Creative Ways to Welcome New Residents to Your Neighborhood


Caroline Cox

– VOL. 4

The “for sale” sign on your street has come down and the moving trucks have come and gone. When new neighbors have entered the scene, it’s natural to want to help them get acquainted with the area while also giving them time to get used to their new home.

No matter how tight-knit your community is, being proactive about welcoming your new neighbor to the block is a great way to get to know them while helping them feel comfortable and potentially making a new friend. 

Here are just a few creative ways to make your new neighbor feel right at home.

Send a handwritten card

Once the moving trucks have cleared and your new neighbors seem to be settling in, it’s a great time to send them a handwritten card either through the mail or delivered by hand. Along with a message that offers a warm welcome, you can offer helpful insights so they can get to know their new surroundings.

List off a few local spots they might want to frequent, from a great local coffeehouse around the corner to the closest plant shop. You can also let them know about any recurring neighborhood events like meetings and weekly farmer’s markets (and if they’re a Venn Neighbor, show them all the great monthly events in the Venn app!). If they have kids, you can also give them the low-down on the neighborhood playgrounds and parks to boot.

Image of how to welcome new neighbors

Venn Hosts in Tel Aviv welcome new Neighbors to Florentine Village.

Create a thoughtful welcome package

Want to take things a step up from a simple card? Consider creating a small gift basket or box package to drop off at your new neighbor’s doorstep. Add in a few small items like a gift card to the local bakery, a small potted succulent, a tea towel or reusable napkins, a coffee cup, and a scented candle. These seemingly small items can come together as a big gesture that’ll make your neighborhood’s new resident feel warmly welcomed. And your favorite local businesses will surely appreciate the gesture, too. 

Along with a message including a warm welcome, you can offer helpful insights so new neighbors can get to know their new surroundings.

One word of caution: While things like baked goods and alcohol seem thoughtful, it’s best to skip these things for your welcome package if you don’t know your new neighbor’s dietary restrictions or whether they drink or want to keep alcohol in their home.

Do the “stop and chat”

One of the easiest and most effective ways to get to know your new neighbor is with some face time. Even if you feel more comfortable standing a few feet away or masking up, taking the time to meet them in person goes a long way towards making someone feel at home.
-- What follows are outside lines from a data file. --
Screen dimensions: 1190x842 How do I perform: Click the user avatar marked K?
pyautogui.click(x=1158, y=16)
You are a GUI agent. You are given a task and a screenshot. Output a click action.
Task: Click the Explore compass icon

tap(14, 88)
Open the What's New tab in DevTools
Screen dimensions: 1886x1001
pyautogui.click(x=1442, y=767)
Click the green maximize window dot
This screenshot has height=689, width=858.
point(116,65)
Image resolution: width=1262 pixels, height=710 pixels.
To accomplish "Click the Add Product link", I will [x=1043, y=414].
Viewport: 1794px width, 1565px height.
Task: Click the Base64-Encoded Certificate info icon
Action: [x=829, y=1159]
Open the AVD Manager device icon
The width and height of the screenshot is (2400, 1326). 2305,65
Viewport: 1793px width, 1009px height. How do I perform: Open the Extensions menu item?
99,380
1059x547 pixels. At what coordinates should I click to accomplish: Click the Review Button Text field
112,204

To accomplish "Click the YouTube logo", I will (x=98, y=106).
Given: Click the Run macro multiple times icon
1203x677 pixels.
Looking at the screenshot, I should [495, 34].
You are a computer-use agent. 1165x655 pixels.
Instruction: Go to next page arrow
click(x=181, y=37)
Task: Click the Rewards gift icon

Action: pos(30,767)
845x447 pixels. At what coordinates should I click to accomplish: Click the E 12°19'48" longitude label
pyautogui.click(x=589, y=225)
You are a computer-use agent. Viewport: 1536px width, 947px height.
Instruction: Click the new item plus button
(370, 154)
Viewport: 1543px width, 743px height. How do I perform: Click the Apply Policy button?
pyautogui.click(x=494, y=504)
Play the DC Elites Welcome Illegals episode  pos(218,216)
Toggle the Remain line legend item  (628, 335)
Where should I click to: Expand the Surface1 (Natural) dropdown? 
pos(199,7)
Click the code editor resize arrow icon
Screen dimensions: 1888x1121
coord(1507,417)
The next time you see them out and about (as long as they’re not wrangling a small child or balancing two handfuls of groceries), welcome them to the neighborhood, let them know how long you’ve been there, and offer to answer any questions they have about their new surroundings.

Image of how to welcome new neighbors potluck dinner

This summer, a small group gathered at a welcome potluck picnic for new neighbors and families.

Host a backyard gathering

A new family on the block is a great excuse to throw an outdoor party. After you’ve introduced yourself to your neighbor (and they’ve had a few weeks to settle in), gauge their interest and availability for a casual, laid-back gathering so they can get to know their fellow neighbors and vice versa. 

Consider making the event potluck-style and having everyone bring a dish, or making things easy with a local caterer (who doesn’t love a build-your-own taco bar?). Other than food and friends, make sure you have ample seating, drink options (including alcohol-free if you choose to serve beer, wine, or cocktails), and a little background music to keep things lively.

It can be daunting to familiarize yourself with a new neighborhood, even if you’re just moving a few minutes down the road. By making the first move to welcome your neighbors, puts everyone at ease. And who knows? You may even create a bond that’ll last for years to come.